ミアとまったく面識がない男性、僕の大学でできた同級生の一人に協力してもらった。
彼に目を閉じてもらって、ミアと手を繋いだ状態だと、その彼は一緒にテレポートすることができない。
僕やリンはもちろんできる。
なるほど、これは意識の影響だと言える。
そういえばリンの能力は、器に起因しないはずではあるが、やはり心の状態で大きく変動がある。
少なからず心の在り方が能力に影響するのだろうと考えて良さそうだ。
僕にもそういうことは起きるのだろうか。
ともあれ、姉の仮説はある程度実証された。
あとは検証からスキルアップへシフトチェンジして、成功率を高めることでだいぶ現実味を帯びるのではないか。
急に自分の手に、今僕が有している特殊な能力の根源となった器が舞い降りるイメージが湧く。

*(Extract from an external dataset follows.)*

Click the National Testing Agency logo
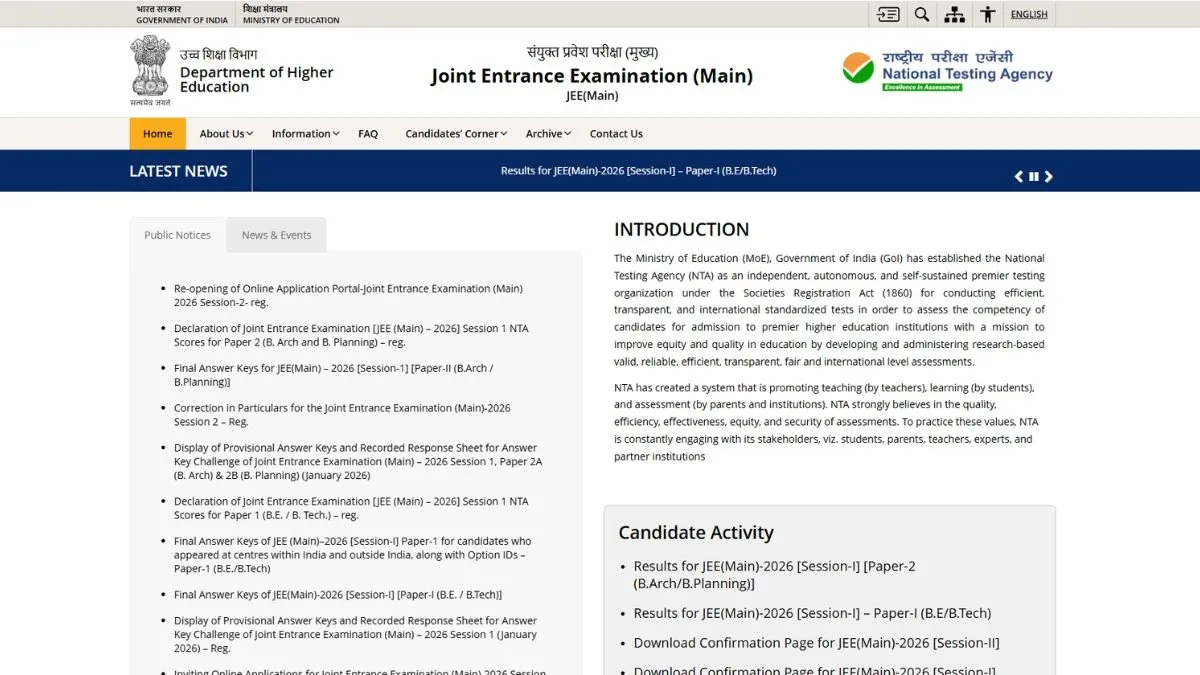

まったく考えていなかっただけに、少しの戸惑いと少しのドキドキワクワクする感じ。
ミアは健気なまでにテレポートの訓練を重ねた。
時間がかかりつつも、口に含んだアメ玉を残してテレポートすることに成功したことを皮切りに、少しずつハードルを越えていく。

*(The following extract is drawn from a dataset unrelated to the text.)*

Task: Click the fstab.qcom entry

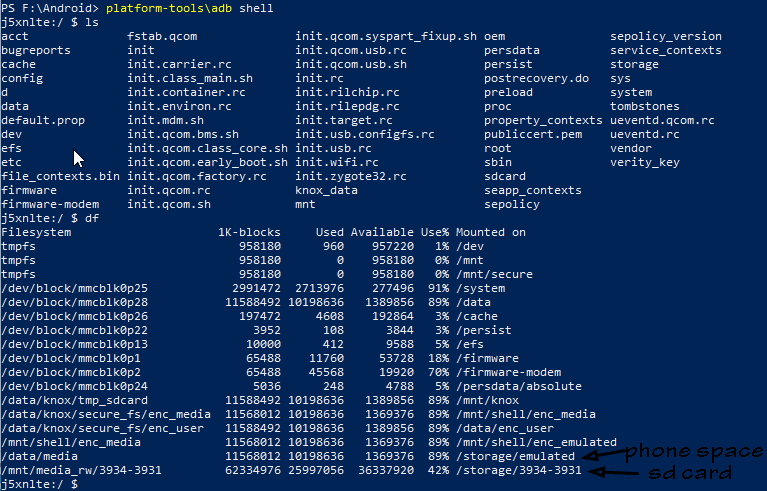Action: point(162,36)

あえて飲み込んだアメ玉を残したり、それをリンで試したり、僕が体内を見る訓練を始めたり、指輪を通じて視覚情報を伝えたりと、姉の考えた器取り出し作戦の実施に向けて着実に進んでいった。
訓練から一ヶ月も経った頃、これならいけるかもしれないと思うレベルに到達していた。
そうそう。
この作戦を実行に移す前に僕はリンと話をした。
乗り気ではない理由についてだ。
聞けば、現実味を増してからも引っかかりはあるのだという。
理由はいくつかあった。
まず、成功したとして本当にユウキの健康面に支障を来さないのか、という懸念。
たしかにそうだ。
いくら現代医学でOKと言われようと、グリムの器などという計り知れないものを相手にしてその見識は通用するかどうか保証がない。

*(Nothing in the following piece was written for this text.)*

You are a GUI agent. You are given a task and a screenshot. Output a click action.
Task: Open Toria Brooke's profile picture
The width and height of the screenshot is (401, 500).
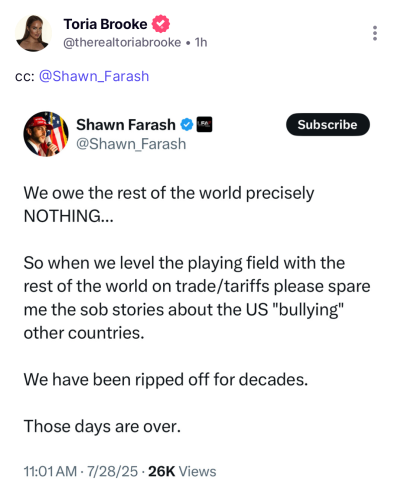pos(33,33)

他には漠然とした不安なんだけど、という但し書き付きでリンが話したのは、要約すると色んなもやもやが解決していないことに対するこのアプローチそのものが最善ではないかもしれない、というような内容だった。
普段歯切れの良い言い方をする傾向のリンにしては、抽象的だ。
自覚もしているらしい。
そうなっている理由について、何か隠し事をしているからというわけでもなさそう。
しかし、聞けば聞くほどリンの言い分もわかる。
ユウキの器が体内から取り出せたとして、何かが解決するかというと、確証はない。
それどころか、具体的な進展イメージすらない。
まだ考えられることがあるんじゃないか、というような口調だ。